** TEXT follows **

The team confirmed on Sunday that Butler had practiced with the squad and is expected to play in Wednesday night’s opener against the San Antonio Spurs. However, according to a report from The Athletic’s Jon Krawczynski, the team will continue to search for a trade partner for Butler moving forward.

This came as a revelation of a Sunday meeting between Butler and Minnesota Timberwolves owner Glen Taylor.

Via The Athletic:

Three days before the start of the regular season, Taylor met with his disgruntled All-Star before practice, searching for some sort of understanding to calm the noise that has drowned out any sense of excitement for the upcoming season. In the meeting, Taylor and Butler came to an agreement, sources said: Taylor will continue to work diligently to find a trade as soon as possible. Until that happens, Butler will be a good teammate and play as hard as he always does.

With trade talks whisper-quiet at this point, neither side has much of a choice.

“They want me to go out here and hoop to the best of my abilities,” Butler said after practice on Sunday, his second workout with the team since he returned from an absence created by his trade request. “Make sure I’m healthy. Compete, ‘cause that’s what I love to do. Go up against the best, ‘cause that’s what I love to do. And do it for the guys that’s in the same jerseys as me.”

** End of TEXT **
** COLLECTED DATA follows **

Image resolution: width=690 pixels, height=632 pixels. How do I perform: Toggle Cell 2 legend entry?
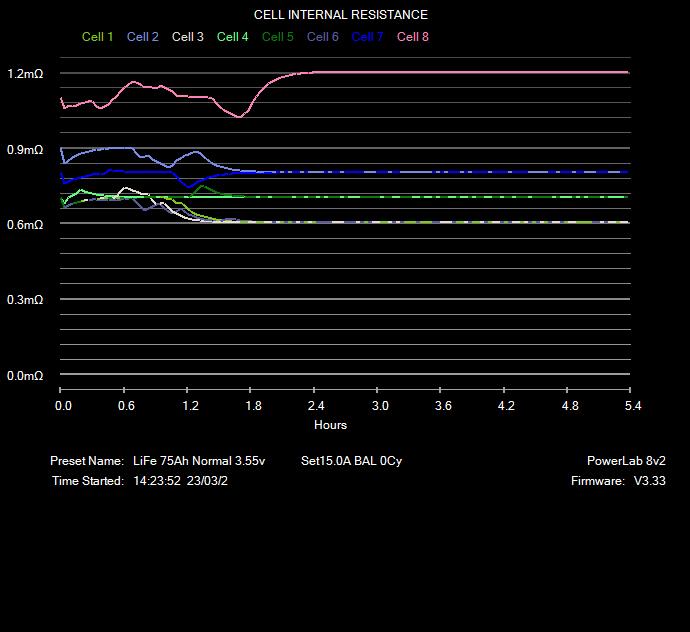pos(142,37)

** End of COLLECTED DATA **

### AIM OF THE TASK
Copy out the Jimmy Butler trade report above, word for word and in full.

### REPLY
The team confirmed on Sunday that Butler had practiced with the squad and is expected to play in Wednesday night’s opener against the San Antonio Spurs. However, according to a report from The Athletic’s Jon Krawczynski, the team will continue to search for a trade partner for Butler moving forward.

This came as a revelation of a Sunday meeting between Butler and Minnesota Timberwolves owner Glen Taylor.

Via The Athletic:

Three days before the start of the regular season, Taylor met with his disgruntled All-Star before practice, searching for some sort of understanding to calm the noise that has drowned out any sense of excitement for the upcoming season. In the meeting, Taylor and Butler came to an agreement, sources said: Taylor will continue to work diligently to find a trade as soon as possible. Until that happens, Butler will be a good teammate and play as hard as he always does.

With trade talks whisper-quiet at this point, neither side has much of a choice.

“They want me to go out here and hoop to the best of my abilities,” Butler said after practice on Sunday, his second workout with the team since he returned from an absence created by his trade request. “Make sure I’m healthy. Compete, ‘cause that’s what I love to do. Go up against the best, ‘cause that’s what I love to do. And do it for the guys that’s in the same jerseys as me.”